Mexican Painter Alberto Gironella Dead at 70
Dateline: 08/09/99
The art and literacy worlds are today mourning the passing of Mexican surrealist, Alberto Gironella, as news of his death at his home in Valle de Bravo, Mexico, last Monday have surfaced. His passing is being reported around the world including in this CBC report.
Mr. Gironella painted surreal versions of subjects that included Emiliano Zapata, the Mexican revolutionary leader, and the pop singer, Madonna, as well as interpretations of paintings by Veláquez and Goya.
In the late '40s and early '50s he helped found two short-lived literary magazines, Clavileno and Segret and wrote poetry and an unpublished novel. Frustrated with his stalled literary career, he turned to painting. In 1984, he did, however, donate several of his paintings to help finance the leftist newspaper La Jornado, which was founded in opposition to the government' s restrictions on the news media which were enacted that year. The newspaper is now one of the nation's daily newspapers.

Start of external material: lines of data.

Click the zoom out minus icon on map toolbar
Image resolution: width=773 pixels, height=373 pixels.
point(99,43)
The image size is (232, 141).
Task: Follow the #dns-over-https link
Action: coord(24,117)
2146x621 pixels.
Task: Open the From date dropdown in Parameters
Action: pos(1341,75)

In 1960, he received the Bienal de Pintura Joven in Paris -- an award to young painters. His work was regularly exhibited in Paris, Mexico City, Madrid, New York, and Belgrade. In 1997, he was included in The New Worlds exhibition at the Art Museum of the Americas in Washington DC. The exhibition displayed the work of artists from twenty-one different countries including Mexico, Central and South America, and Cuba.
He was part of a young group of Mexican artists who broke away from the influence of more established artists, particularly muralists, such as Diego Rivera and David Alfaro Siqueiros. These older artists used their art to depict the poverty and suffering of the Mexican people but the younger group wanted to have the freedom to create works of fantasy and innovation, rather than be burdened with a "social conscience" or, their words, have their art used as political propaganda by the Communists. This group included Gironella, Lilia Carrili Cevas, Echeverria, Felguérez, Garcia Ponce, Rojo, and Vlady.
This dissension lead to the establishment of new, non-official galleries that would exhibit the work of these rebel artists -- the Proteo Gallery, the Gallery Antonio Souza, and the Gallery Juan Martin, being the most notable examples. These galleries supported the young artists and allowed the next generation of Mexican artists to gain their international reputations.